▶ [Instructions to follow] Check each line of the entries below for the word "computer", and copy out the ones that have it.

▶ [Exercise data]

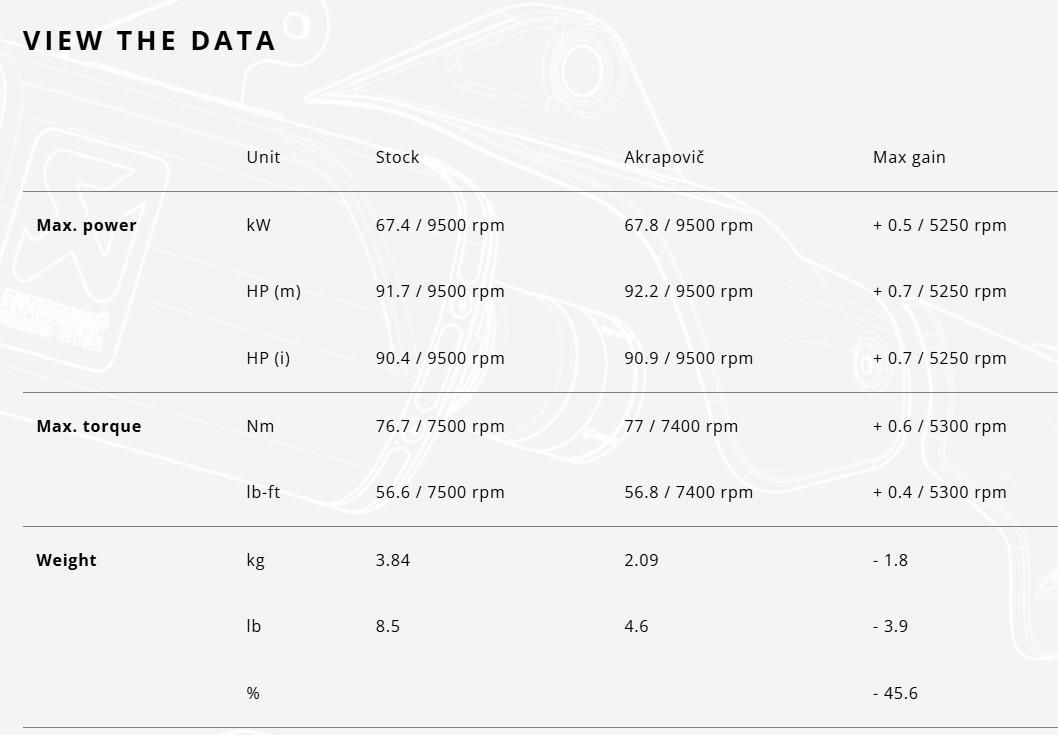Viewport: 1058px width, 735px height.
Task: Click the stock weight value 3.84
Action: [393, 560]
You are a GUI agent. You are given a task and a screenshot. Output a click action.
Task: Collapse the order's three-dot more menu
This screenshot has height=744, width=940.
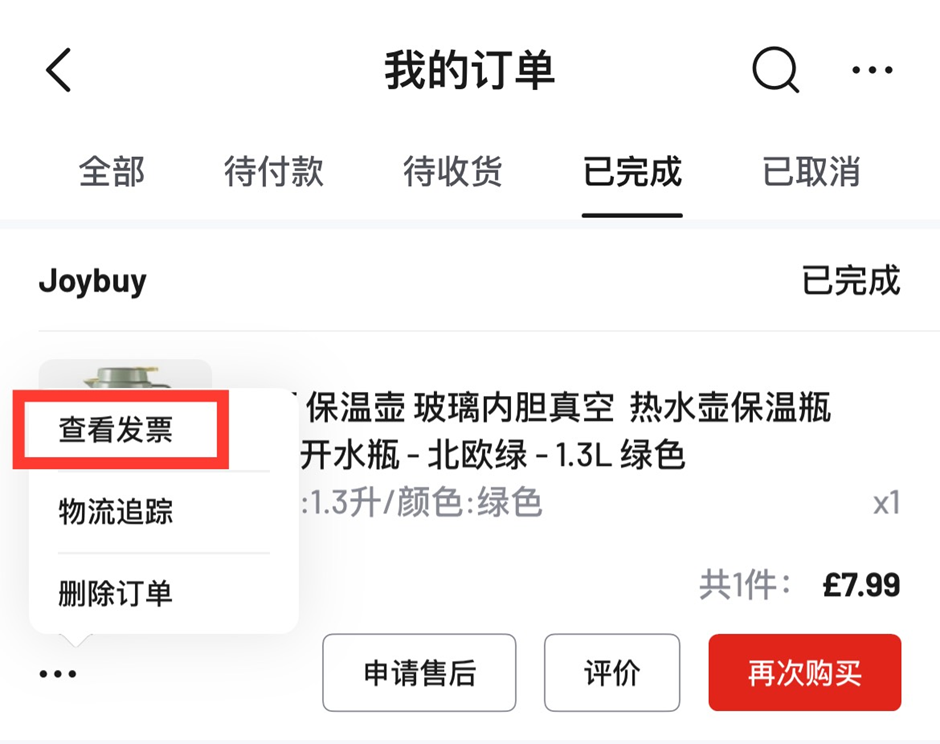[58, 674]
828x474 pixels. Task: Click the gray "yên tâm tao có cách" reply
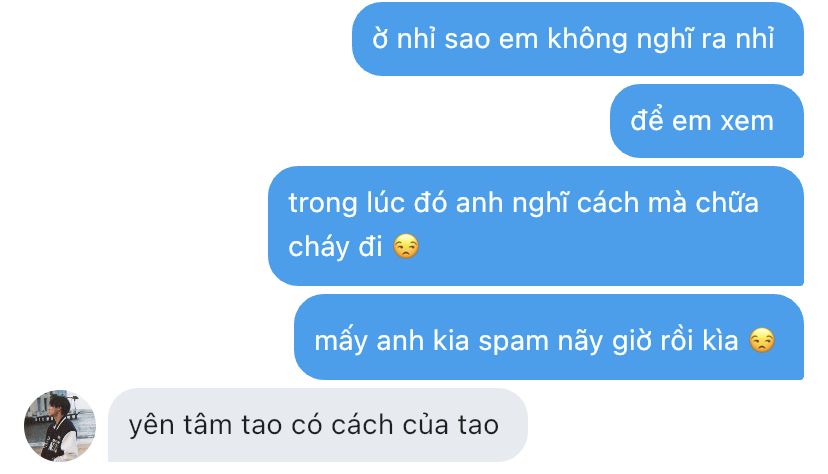(x=318, y=425)
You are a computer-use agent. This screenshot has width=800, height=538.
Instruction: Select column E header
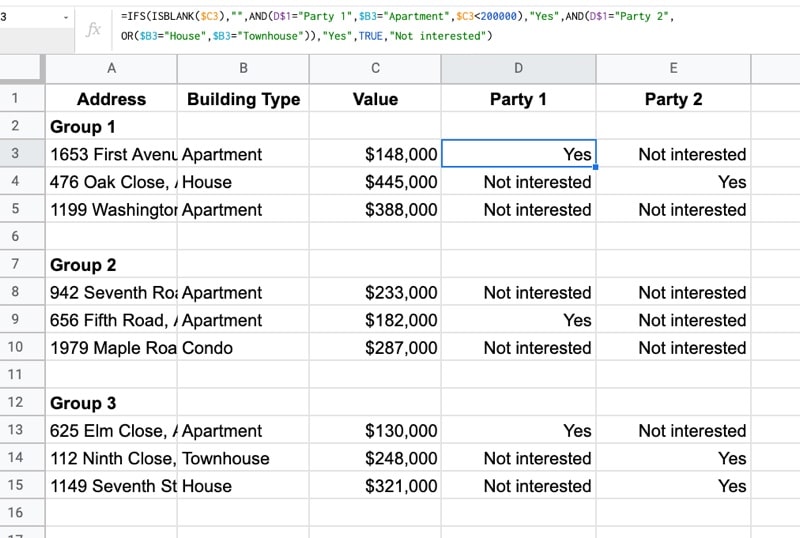673,68
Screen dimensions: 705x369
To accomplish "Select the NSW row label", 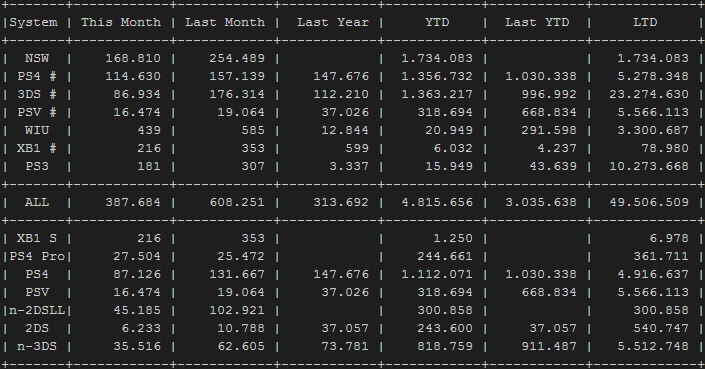I will 37,58.
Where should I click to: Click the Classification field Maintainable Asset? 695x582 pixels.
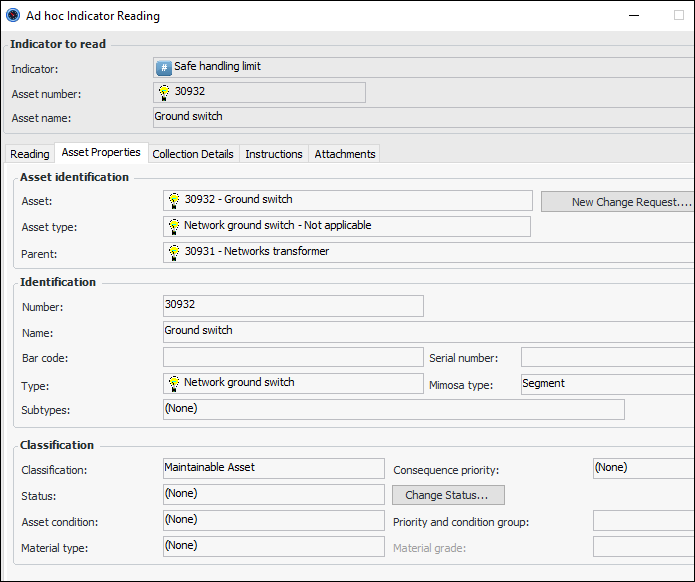coord(273,468)
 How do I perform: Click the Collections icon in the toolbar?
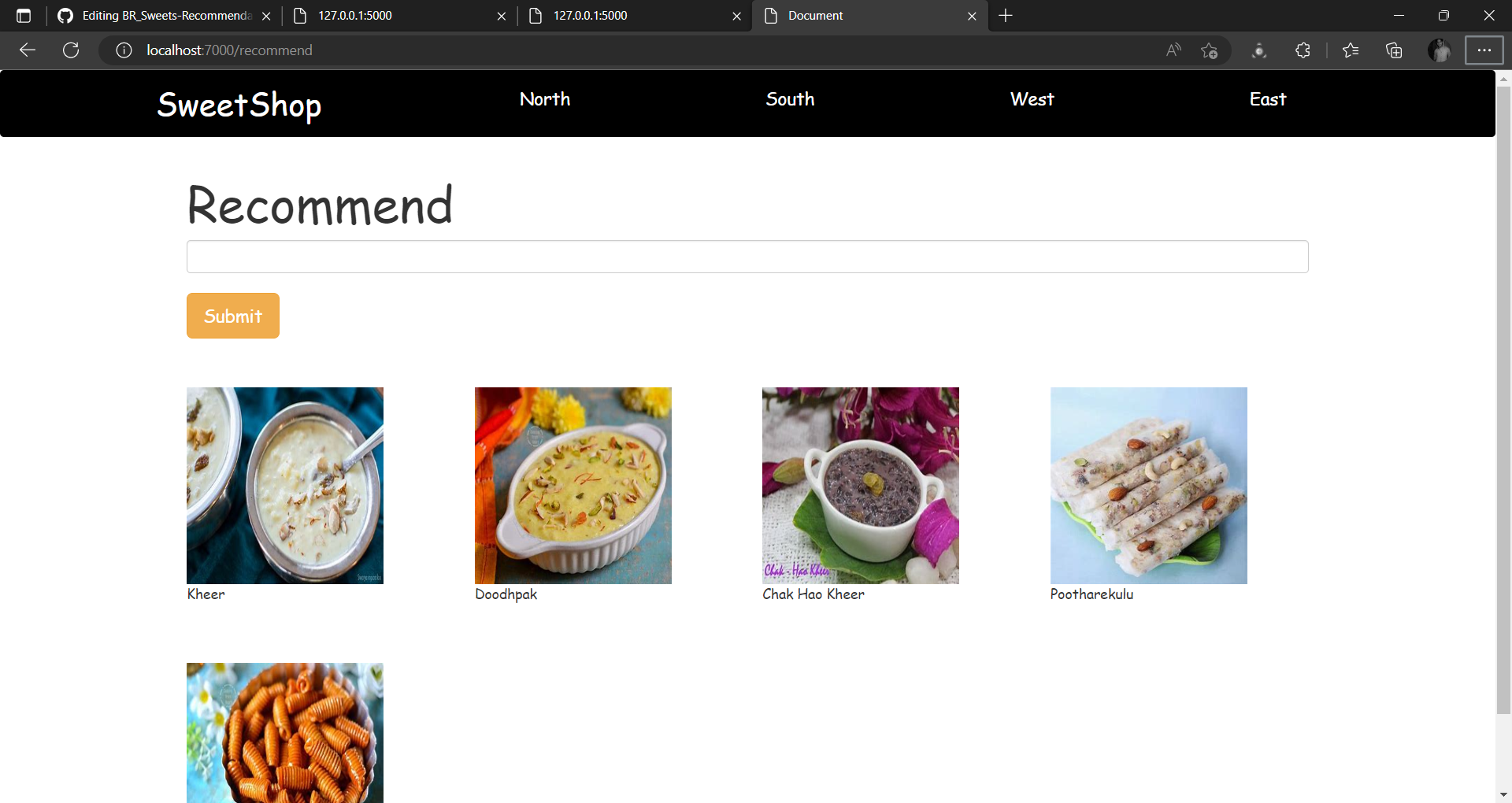[1394, 50]
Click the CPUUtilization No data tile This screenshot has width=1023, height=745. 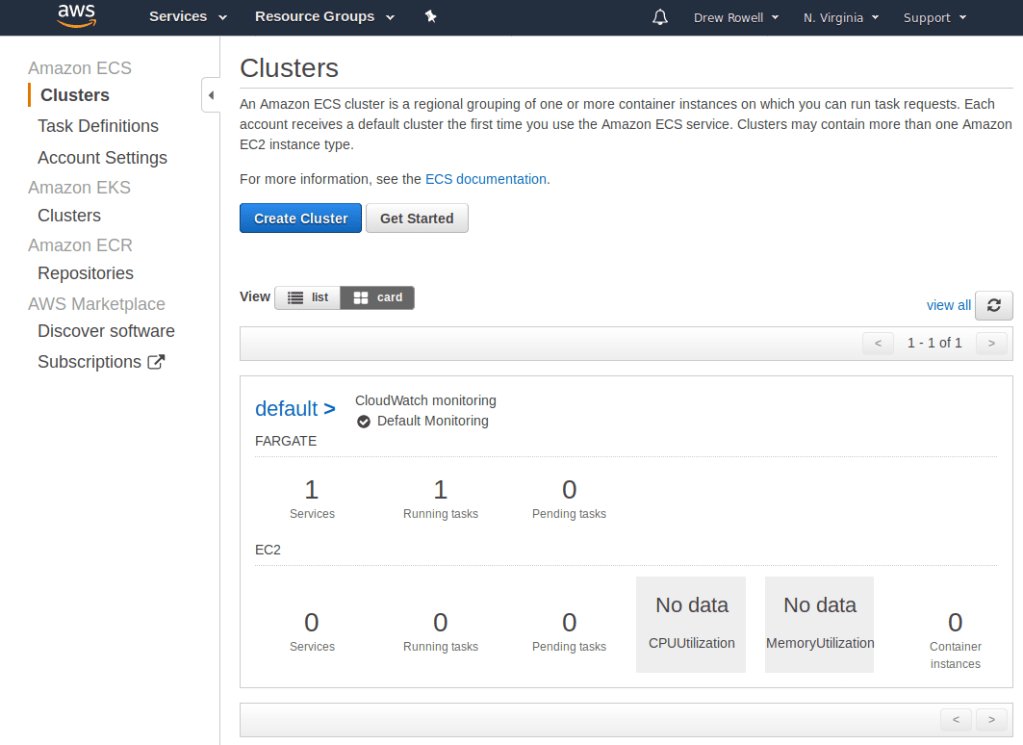coord(691,624)
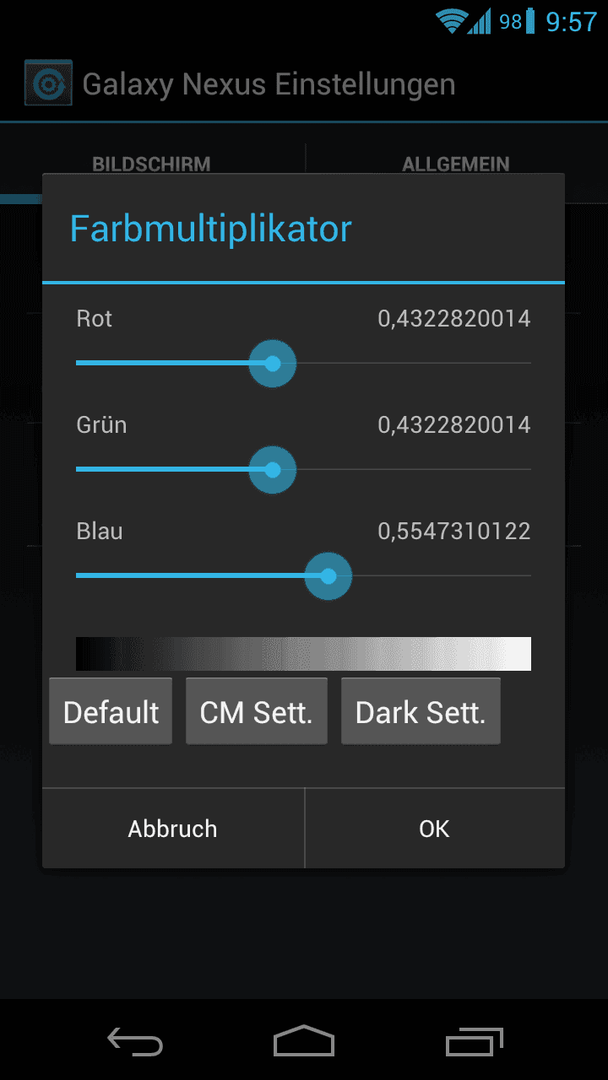Switch to the ALLGEMEIN tab
Image resolution: width=608 pixels, height=1080 pixels.
[x=456, y=164]
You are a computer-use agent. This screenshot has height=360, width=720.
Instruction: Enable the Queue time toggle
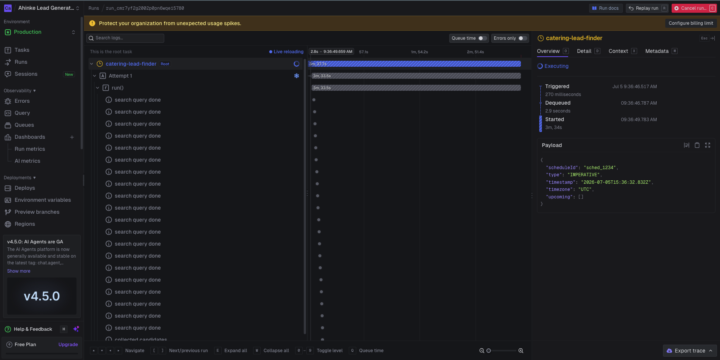(483, 38)
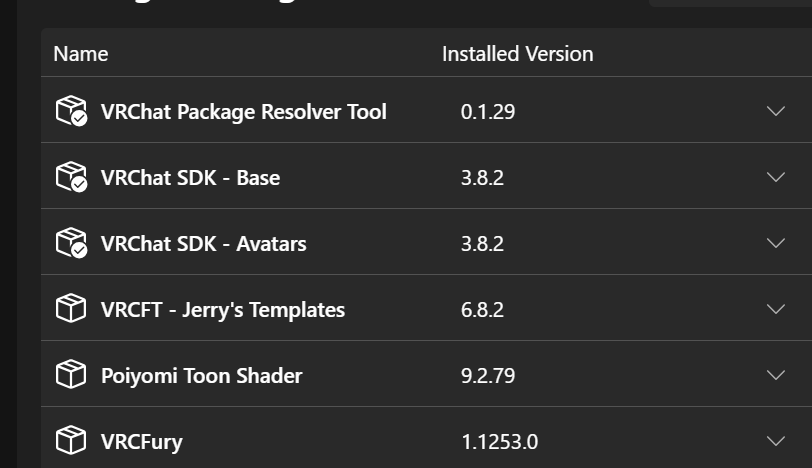The width and height of the screenshot is (812, 468).
Task: Click the Poiyomi Toon Shader package icon
Action: coord(71,375)
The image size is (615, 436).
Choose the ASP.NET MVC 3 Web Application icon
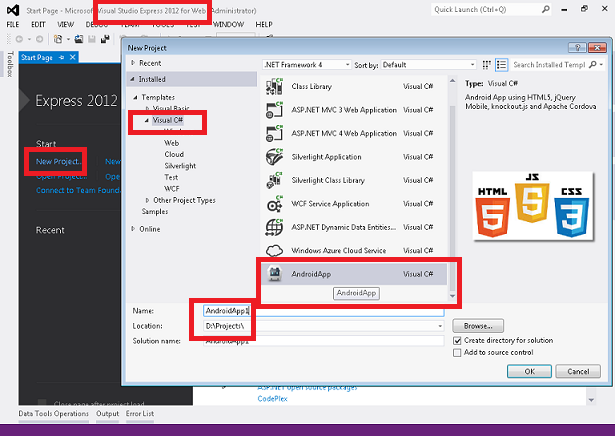point(275,110)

▶ [Solution to the problem]
You are a computer-use agent. This screenshot has width=800, height=538.
You are a computer-use agent. This screenshot has height=360, width=720.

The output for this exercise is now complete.